Collected data:
————————

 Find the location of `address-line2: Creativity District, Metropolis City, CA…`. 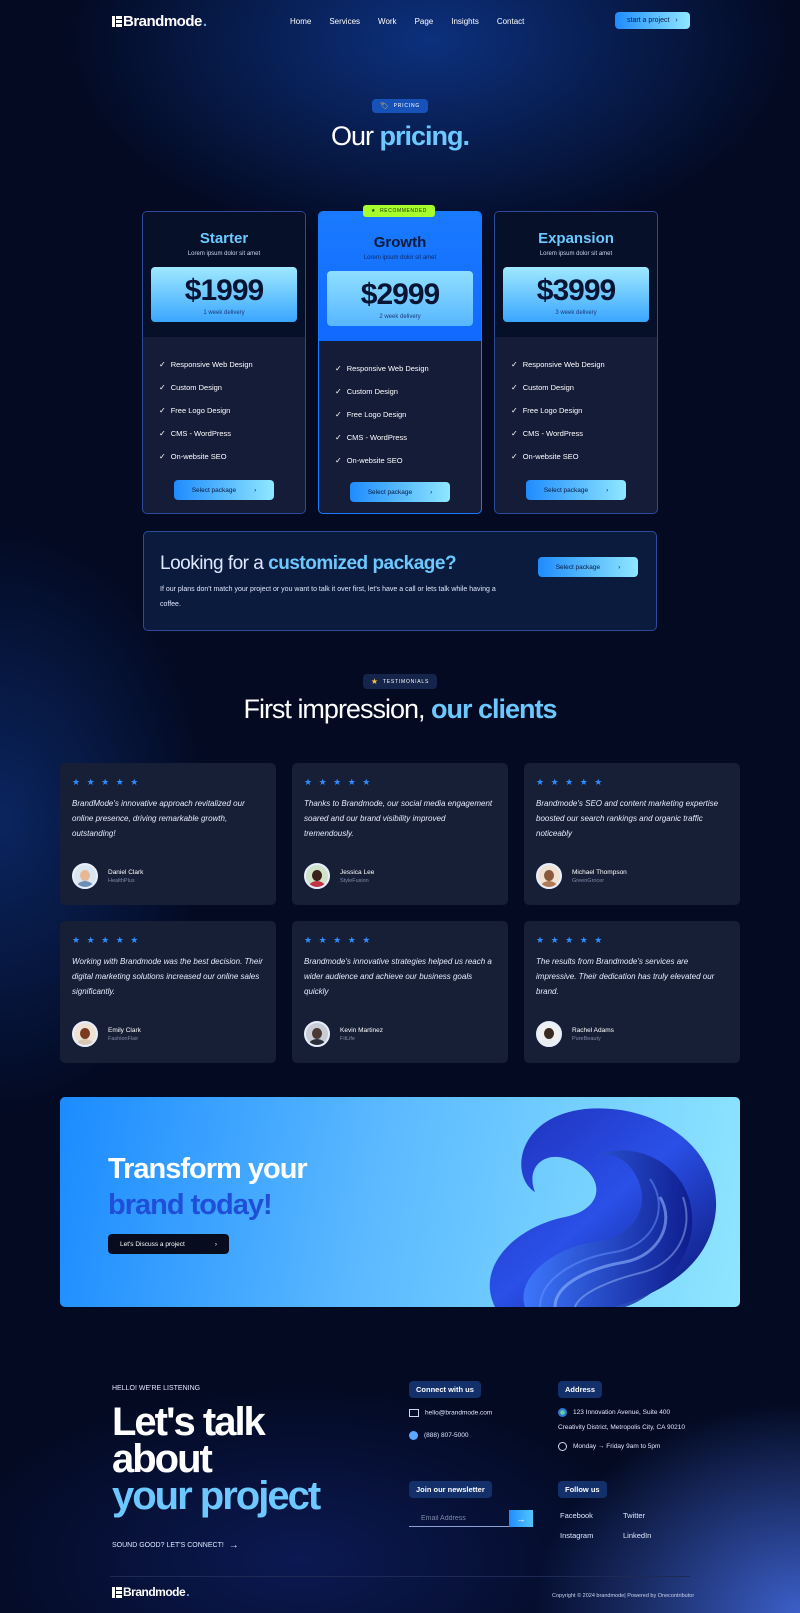

address-line2: Creativity District, Metropolis City, CA… is located at coordinates (622, 1428).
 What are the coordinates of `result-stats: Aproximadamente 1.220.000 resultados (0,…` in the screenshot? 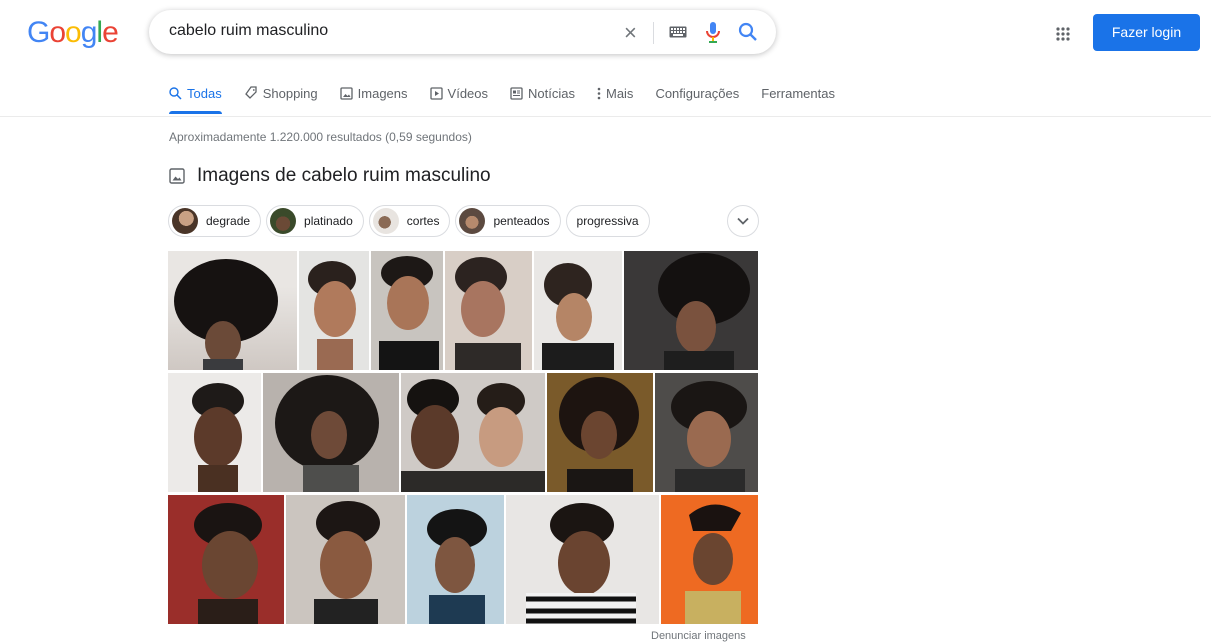 It's located at (320, 137).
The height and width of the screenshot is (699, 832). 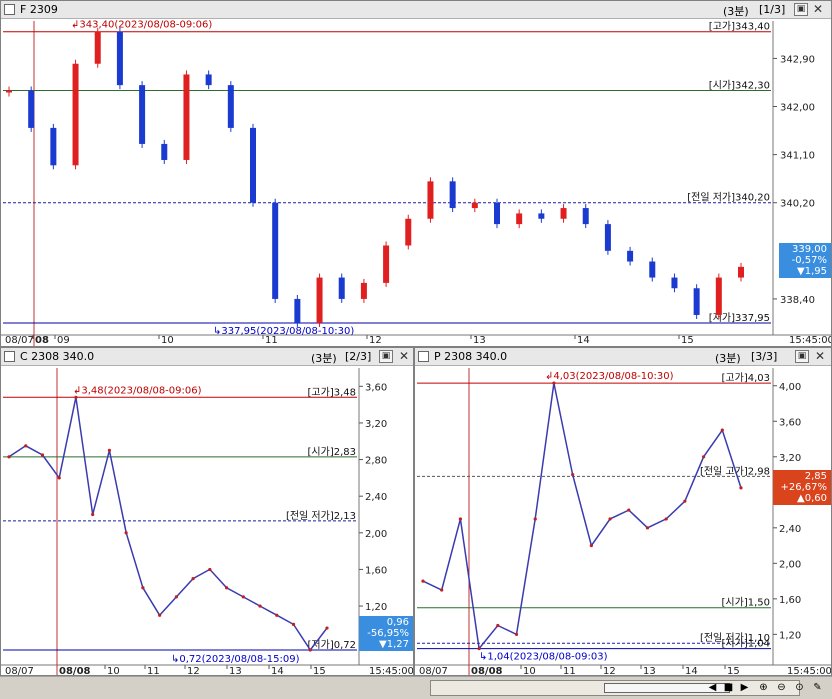 I want to click on y-tick-label: 340,20, so click(x=798, y=204).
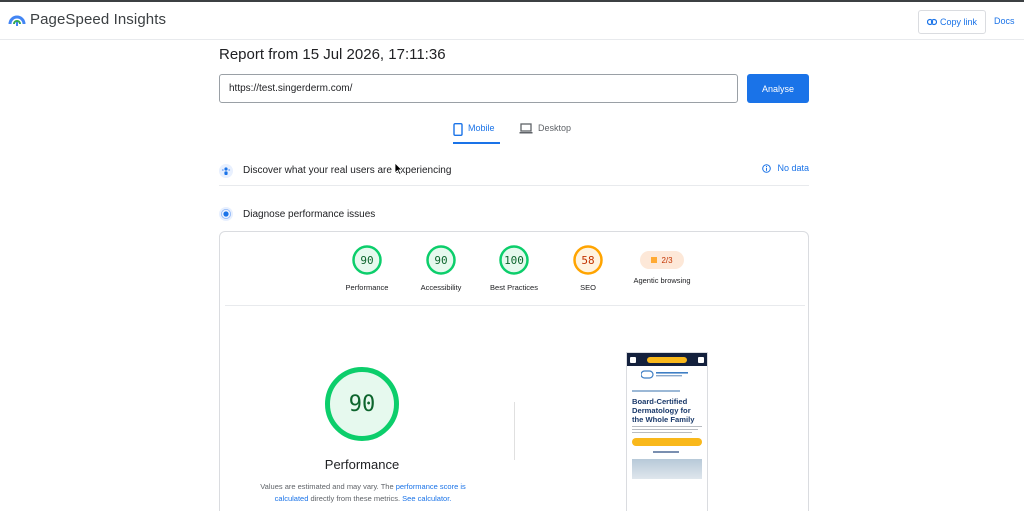  Describe the element at coordinates (367, 268) in the screenshot. I see `gauge-performance: 90 Performance` at that location.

————————

Exercise instructions: Copy the records from the beginning through the line that contains "address-line2: Creativity District, Metropolis City, CA… is", including that line, and leave out the pictures.

Task solution:
 Find the location of `address-line2: Creativity District, Metropolis City, CA…`. 

address-line2: Creativity District, Metropolis City, CA… is located at coordinates (622, 1428).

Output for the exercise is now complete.